20 pages • 40 minutes read
“When I Grow Up I Want to Be a List of Further Possibilities” is situated in a long literary history of lyric poetry. Traditional lyric poetry is short, and often has songlike qualities, expressing the concerns within the speaker’s internal psyche. Lyrics were historically intended to be sung; however, the definition expanded to include formally structured poems such as the elegy, ode, and sonnet that exist solely on the page (“Lyric Poetry,” The Editors of the Poetry Foundation, Poetry Foundation).

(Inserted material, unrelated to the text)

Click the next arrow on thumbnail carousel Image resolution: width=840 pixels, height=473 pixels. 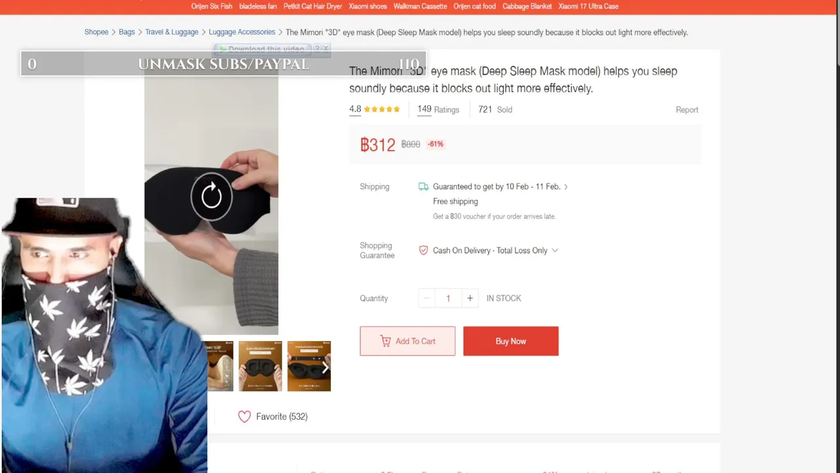(324, 367)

The modern lyric is much more free form, defined loosely as any poetry that expresses personal emotions or feelings, typically spoken from the first-person point of view. Chen’s work is confessional in nature, paying homage to the traditional lyric through the anaphora of the infinitive verb “to be,” thus imbuing the poem with an almost songlike quality, that of a religious hymn (see: Literary Devices “Anaphora”).
However, as a queer Chinese American poet, Chen occupies a unique space, creating a marginalized lyric subject that adds a much-needed, different perspective to the canon. Straight, white male poets such as William Wordsworth and Edgar Allen Poe dominate the poetic, and distinctly lyric, canon, lauded for their existential musing and vulnerability within their poetry.